How to identify the trends of services: GTM-TT service map

  • Authors:
  • Changho Son;Youngjung Geum;Yongtae Park

  • Affiliations:
  • Korea Army Academy at Young-Cheon, 135-1, Changhari, Kokyungmeon, Young-Cheon, Gyeongbuk 770-849, South Korea;Seoul National University, San 56-1, Shillim-Dong, Kwanak-Gu, Seoul 151-742, South Korea;Seoul National University, San 56-1, Shillim-Dong, Kwanak-Gu, Seoul 151-742, South Korea

  • Venue:
  • Expert Systems with Applications: An International Journal
  • Year:
  • 2013

Quantified Score

Hi-index 12.05

Visualization

Abstract

Recently, due to the explosive increase of services, firms have faced with challenges to analyze patterns and trends in services in an intuitive but objective ways. The notion of service map can be adapted to this end. Maps, in general, have been receiving a great deal of attention because of their potential as visualization tools that can allow people to visualize massive amounts of information. Specifically, the generative topographic mapping through time (GTM-TT) algorithm is suitable for dynamic analysis since GTM-TT provides a time-based clustering and change path.

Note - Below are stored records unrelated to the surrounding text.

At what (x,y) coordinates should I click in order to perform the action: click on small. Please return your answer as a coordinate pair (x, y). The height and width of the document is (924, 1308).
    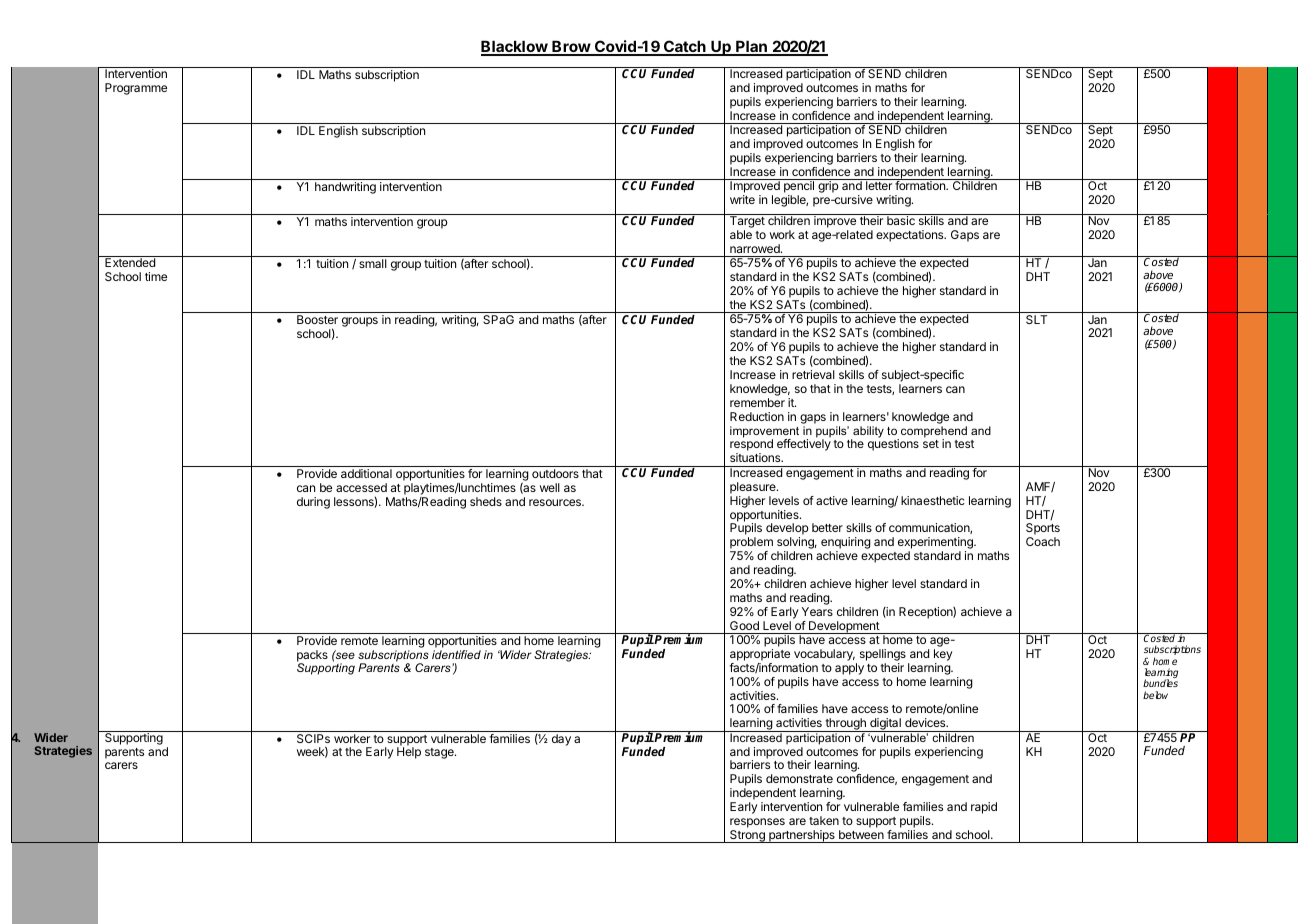
    Looking at the image, I should click on (373, 263).
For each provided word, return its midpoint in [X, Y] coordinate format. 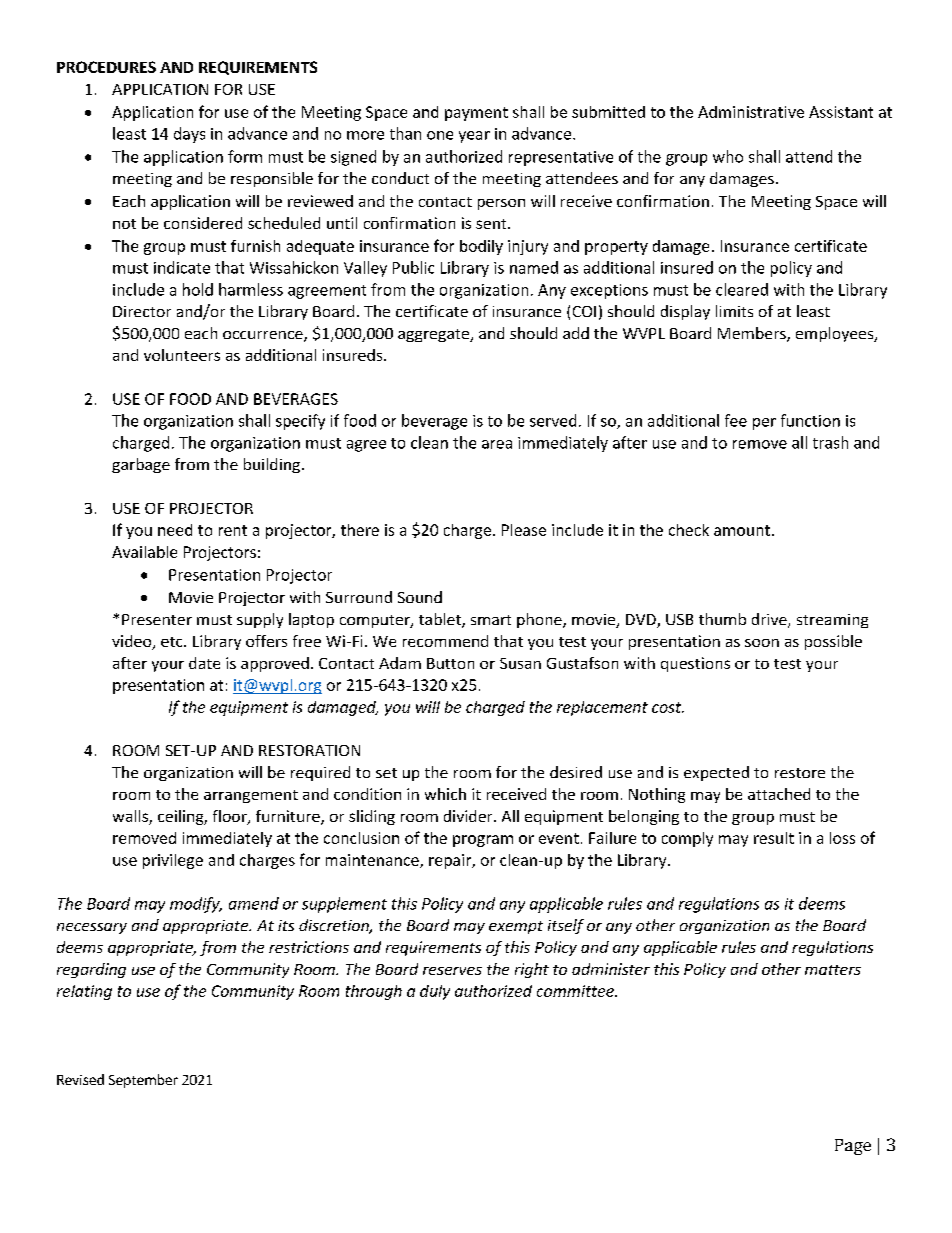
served [553, 420]
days [189, 135]
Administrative [751, 112]
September [143, 1081]
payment [476, 114]
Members [753, 334]
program [483, 841]
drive [770, 620]
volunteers [182, 355]
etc [173, 642]
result [774, 838]
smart [491, 620]
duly [435, 992]
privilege [173, 861]
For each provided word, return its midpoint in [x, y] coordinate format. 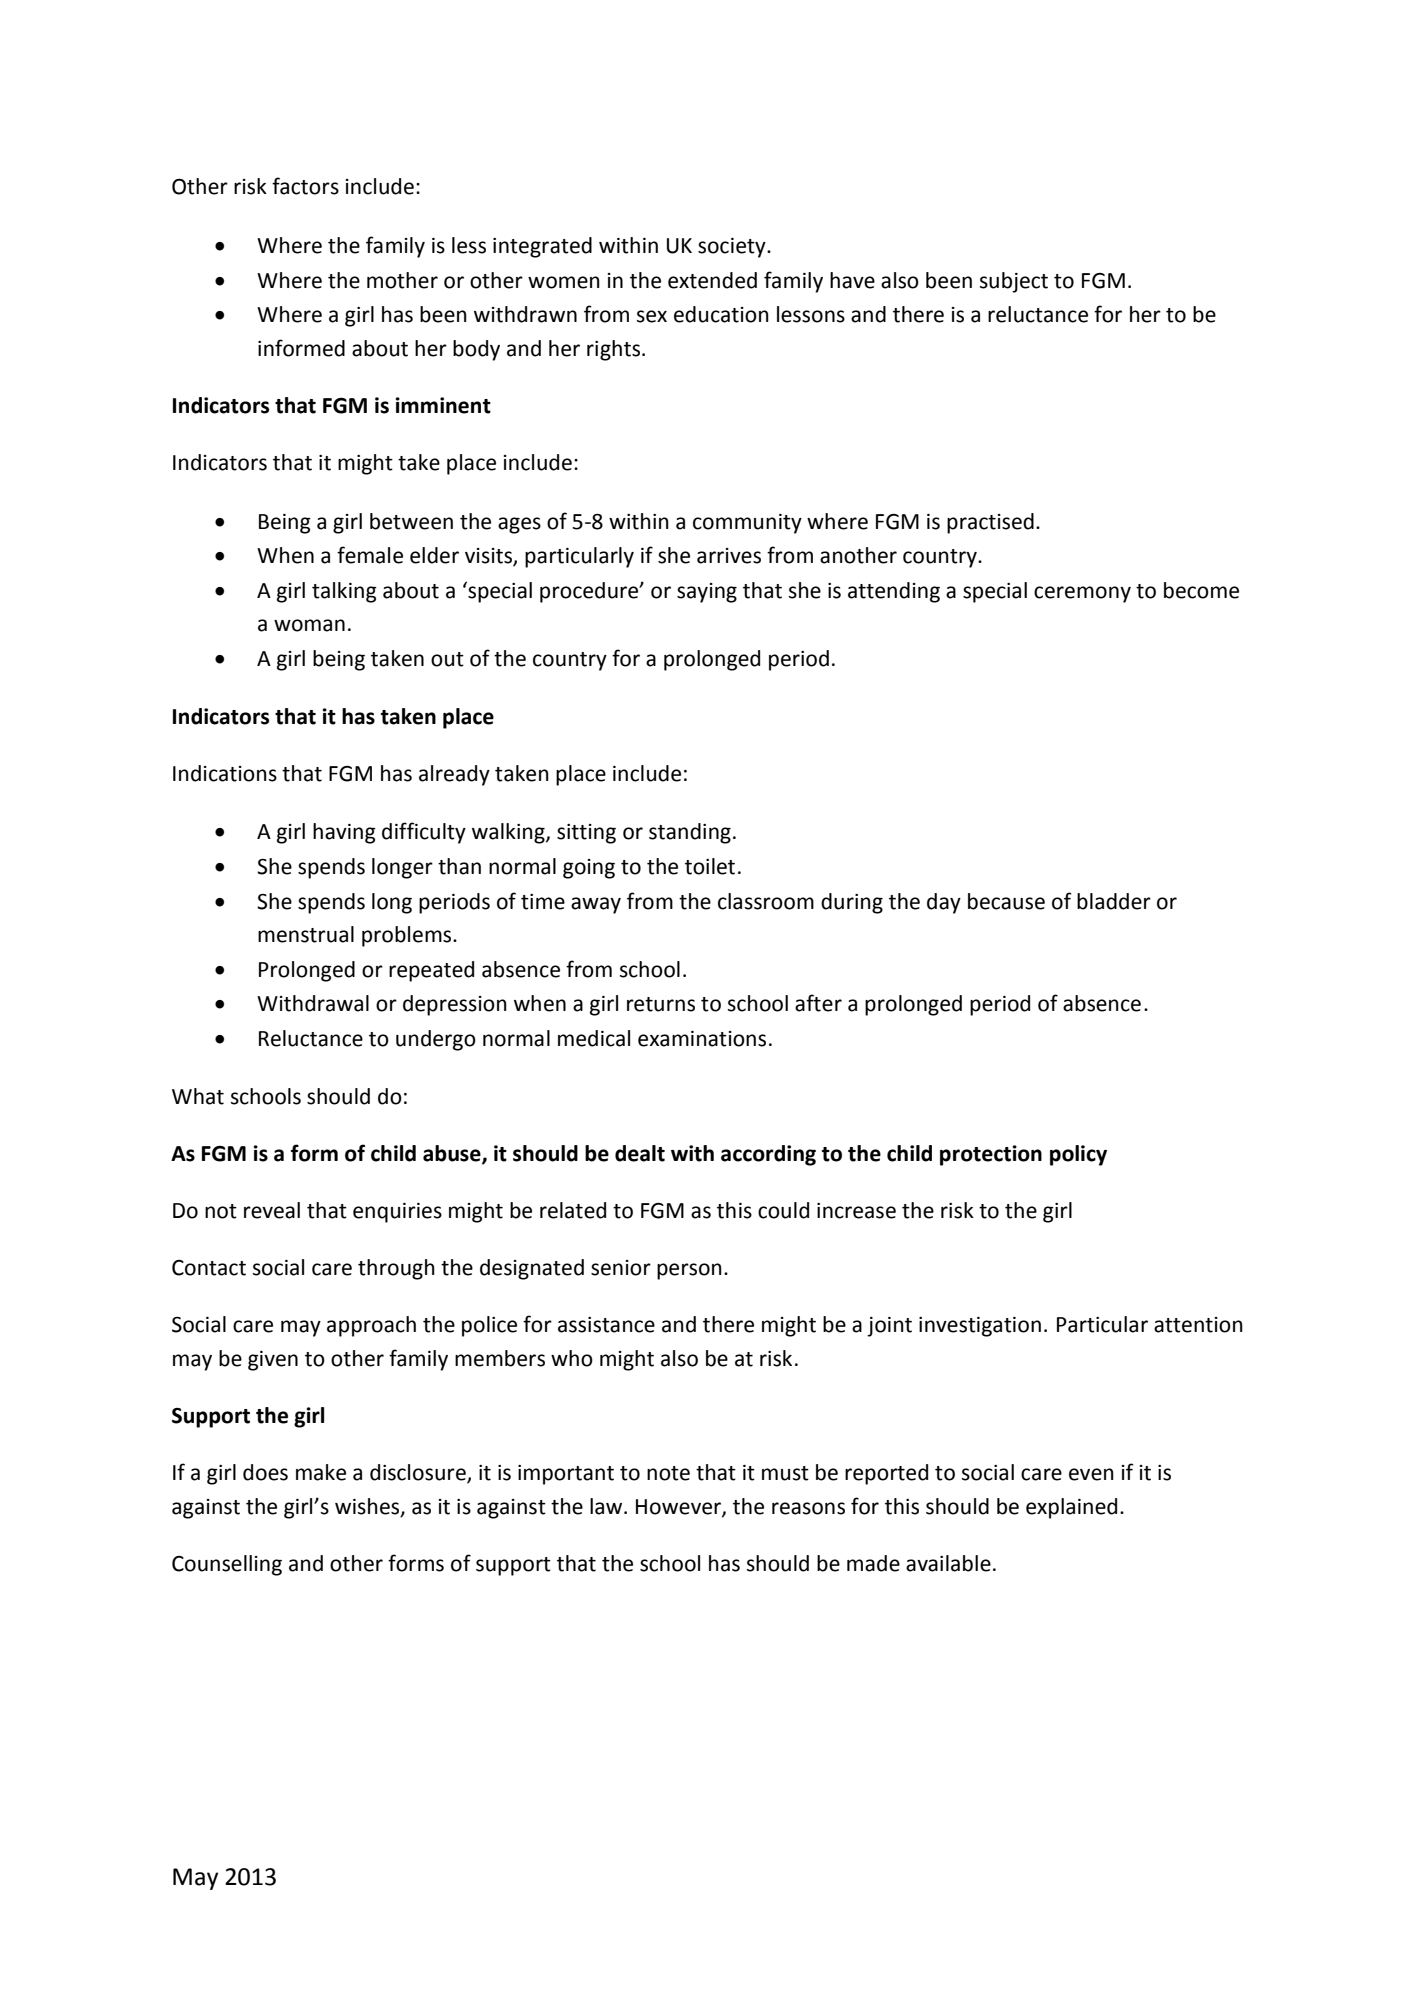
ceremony [1082, 594]
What [198, 1096]
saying [707, 593]
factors [305, 186]
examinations [702, 1039]
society [733, 248]
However [679, 1508]
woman [309, 625]
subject [1014, 282]
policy [1078, 1155]
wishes [368, 1507]
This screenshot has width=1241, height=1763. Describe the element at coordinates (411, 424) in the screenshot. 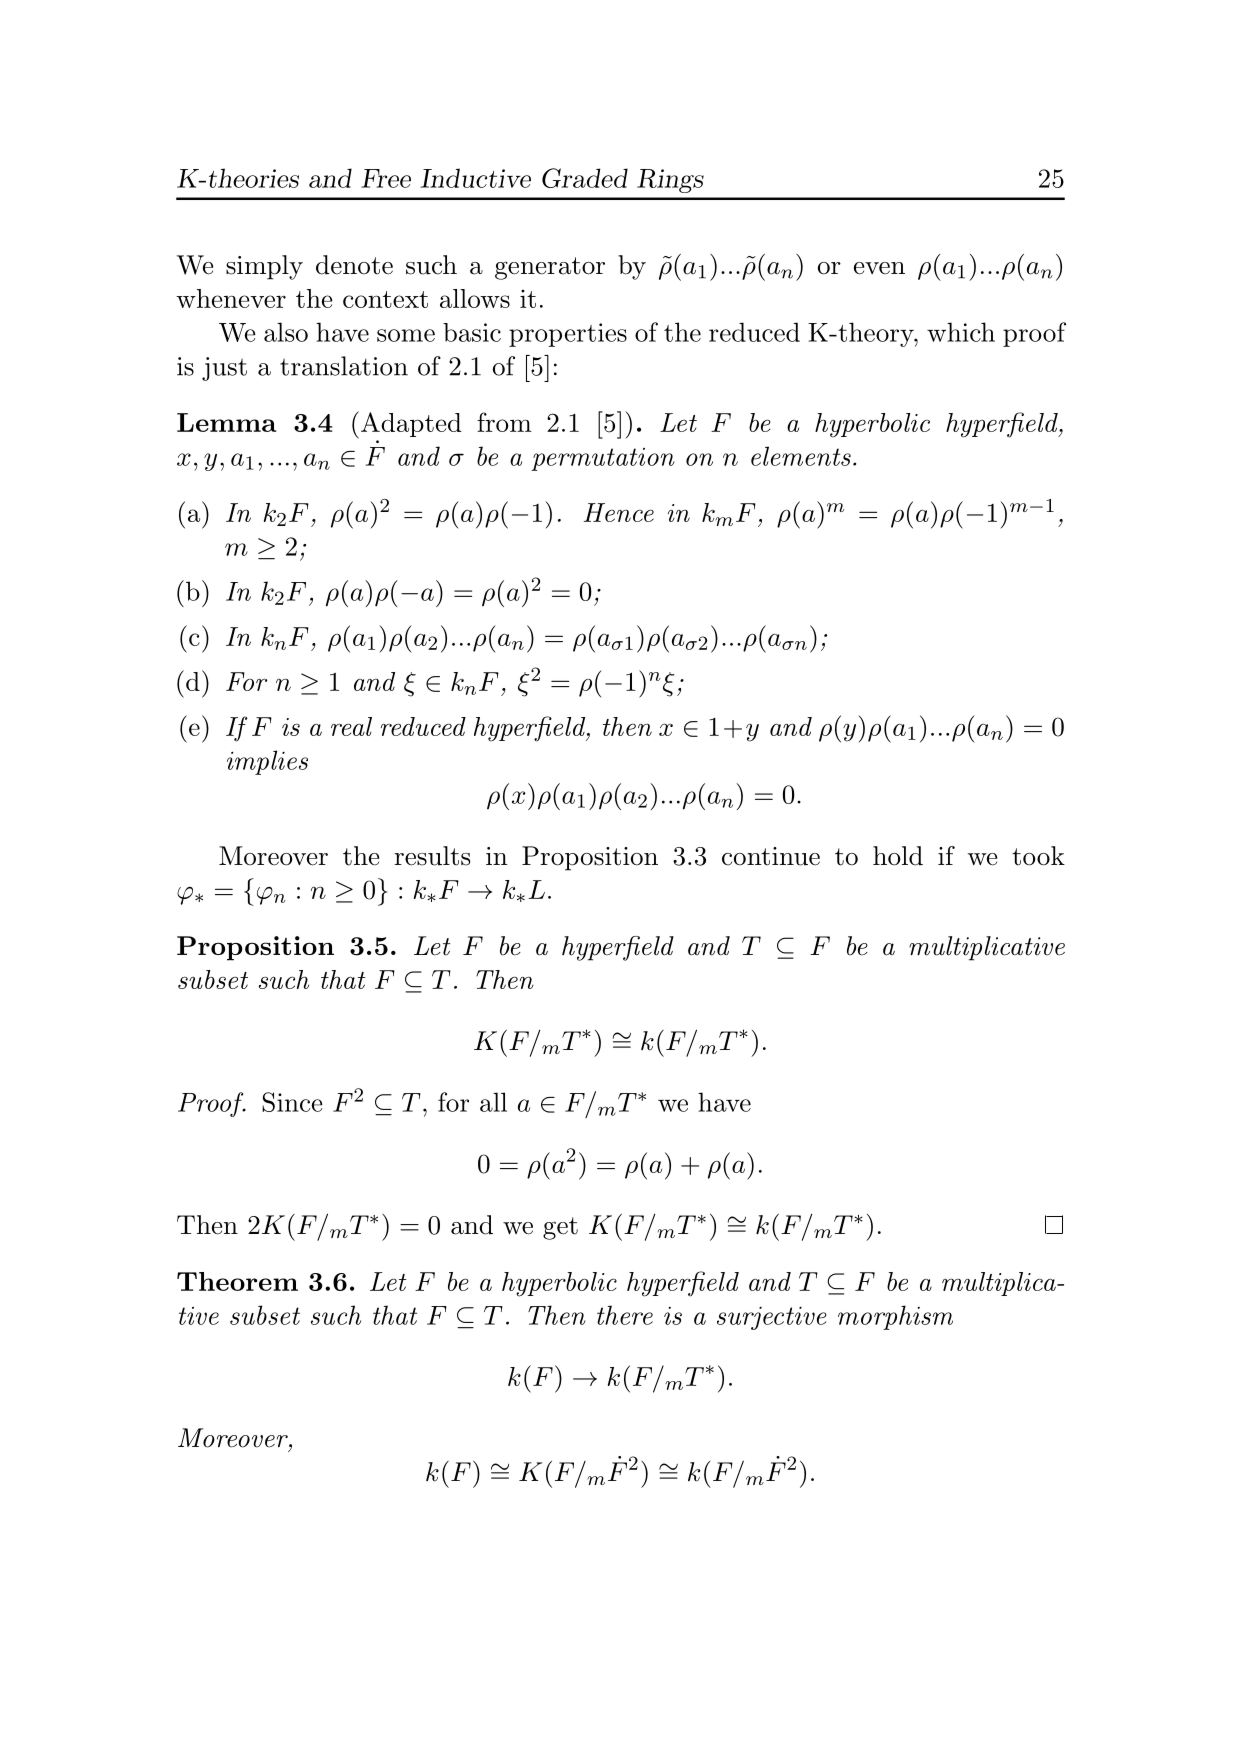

In response, this study proposes an approach for developing and using GTM-TT service maps consisting of a service clustering map and a service sequence map for analyzing service trends. The proposed approach, broadly, is comprised of four steps: (1) the construction of a database, (2) data preprocessing, (3) development of a GTM-TT service map, and (4) interpretation. The proposed approach is expected to aid in the identification of dynamic service trends.